Le condanne del 15 ottobre e l’impellenza di reagire
Ieri 24 maggio, si è concluso l’ultimo grado di giudizio per i fatti del 15 ottobre 2011.
A distanza di 11 anni e mezzo dalla manifestazione oceanica che invase le vie di Roma, lo Stato e i suoi tribunali hanno confermato a 6 compagn* pene che vanno dai 5 anni e 4 mesi ai 6 anni e 6 mesi.
Come documentiamo da anni, questo processo “politico” si è sviluppato in diversi filoni volti a differenziare la natura dei reati, con alcuni compagni e compagne ai quali è stata affibbiata la premeditazione degli scontri e della resistenza che impedì alle forze dell’ordine l’agibilità di movimento nell’intero quadrante intorno Piazza San Giovanni.
Il 15 ottobre è stato il momento di precipitazione di una stagione di mobilitazioni contro la crisi e il costante impoverimento scaturito da essa.

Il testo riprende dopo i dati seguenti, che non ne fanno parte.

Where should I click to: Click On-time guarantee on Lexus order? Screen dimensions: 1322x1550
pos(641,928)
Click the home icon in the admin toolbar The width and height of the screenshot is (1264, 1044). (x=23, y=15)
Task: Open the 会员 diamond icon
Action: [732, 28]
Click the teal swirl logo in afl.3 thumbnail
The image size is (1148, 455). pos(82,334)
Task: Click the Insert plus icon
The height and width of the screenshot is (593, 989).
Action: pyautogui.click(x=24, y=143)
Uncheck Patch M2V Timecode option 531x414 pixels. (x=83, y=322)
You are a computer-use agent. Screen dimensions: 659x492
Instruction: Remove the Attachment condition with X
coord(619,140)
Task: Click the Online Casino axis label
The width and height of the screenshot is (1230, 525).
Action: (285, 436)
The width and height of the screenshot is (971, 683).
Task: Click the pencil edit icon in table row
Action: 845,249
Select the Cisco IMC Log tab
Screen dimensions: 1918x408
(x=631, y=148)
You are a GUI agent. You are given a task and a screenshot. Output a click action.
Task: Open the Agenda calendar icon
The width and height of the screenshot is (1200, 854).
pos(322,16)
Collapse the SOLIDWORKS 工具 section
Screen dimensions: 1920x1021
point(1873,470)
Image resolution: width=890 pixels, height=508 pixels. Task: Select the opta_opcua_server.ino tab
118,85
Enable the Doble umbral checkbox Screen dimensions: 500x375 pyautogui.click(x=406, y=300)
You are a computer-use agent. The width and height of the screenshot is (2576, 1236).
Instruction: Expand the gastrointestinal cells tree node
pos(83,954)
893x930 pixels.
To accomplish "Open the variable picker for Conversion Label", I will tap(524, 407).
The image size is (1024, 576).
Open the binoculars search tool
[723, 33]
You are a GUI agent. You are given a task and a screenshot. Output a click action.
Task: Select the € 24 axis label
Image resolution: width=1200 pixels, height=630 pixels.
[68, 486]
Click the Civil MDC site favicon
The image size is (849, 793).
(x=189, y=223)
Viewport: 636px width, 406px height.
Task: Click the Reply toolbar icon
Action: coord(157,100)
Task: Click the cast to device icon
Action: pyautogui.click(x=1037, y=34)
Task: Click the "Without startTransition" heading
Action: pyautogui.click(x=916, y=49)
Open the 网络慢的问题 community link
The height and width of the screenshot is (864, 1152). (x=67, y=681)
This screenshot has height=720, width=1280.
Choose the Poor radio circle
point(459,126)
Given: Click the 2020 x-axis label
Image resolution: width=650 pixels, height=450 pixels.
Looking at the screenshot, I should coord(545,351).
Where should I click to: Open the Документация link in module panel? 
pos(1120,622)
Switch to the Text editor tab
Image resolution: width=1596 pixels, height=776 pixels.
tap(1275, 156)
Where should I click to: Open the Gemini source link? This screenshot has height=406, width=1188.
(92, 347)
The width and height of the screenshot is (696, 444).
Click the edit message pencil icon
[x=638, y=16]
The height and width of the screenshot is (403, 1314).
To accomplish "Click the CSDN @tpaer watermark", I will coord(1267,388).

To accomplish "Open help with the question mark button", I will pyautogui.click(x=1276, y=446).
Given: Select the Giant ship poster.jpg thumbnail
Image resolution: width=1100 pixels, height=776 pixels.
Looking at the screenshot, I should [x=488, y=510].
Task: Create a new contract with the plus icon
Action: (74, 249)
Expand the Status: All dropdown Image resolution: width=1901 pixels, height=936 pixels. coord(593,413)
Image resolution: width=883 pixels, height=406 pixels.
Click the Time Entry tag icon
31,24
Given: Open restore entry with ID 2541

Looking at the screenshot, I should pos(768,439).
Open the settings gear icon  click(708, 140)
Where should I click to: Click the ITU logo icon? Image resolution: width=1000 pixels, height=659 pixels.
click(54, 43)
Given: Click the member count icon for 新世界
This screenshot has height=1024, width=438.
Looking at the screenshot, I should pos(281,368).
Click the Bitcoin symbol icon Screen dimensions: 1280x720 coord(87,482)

Una manifestazione che nessun soggetto politico era in grado di controllare o gestire nella quale la rabbia di 200 mila persone ha messo in atto una giornata vivace e di riscatto collettivo.
Giornate come questa e come il 14 dicembre hanno segnato un punto di non ritorno non solo per chi le ha vissute con il sogno di sfidare il presente ma anche per l’apparato repressivo che con questo processo ricorda che in questo paese “democratico” non c’è spazio per un dissenso che radicalizzi le istanze di chi sta in basso nella catena alimentare capitalista.
Ieri a Roma, centinaia si sono riuniti davanti al “palazzaccio” della cassazione che ha confermato le pesanti condanne comminate in secondo grado.
Domani più che mai il nostro compito sarà quello di continuare a sostenere coloro che pagano il prezzo per la rivolta di tutt*, pretendendo la liberazione di chi è divenuto capro espiatorio da dare in pasto alla stampa.
Oggi a distanza di 11 anni, le possibilità di una vita dignitosa si sono ancora più ristrette, compressi tra una ripresa economica che non c’è stata, la tragicità della pandemia e l’attualità di una guerra che è monito del futuro che ci aspetta per garantire la riproduzione di un’sistema fondato sulla privazione di molti a fronte della ricchezza di pochi.
Quest’ennesima manovra repressiva su una giornata di riscatto non deve scalfire la nostra consapevolezza della necessità di reagire allo stato di cose presenti.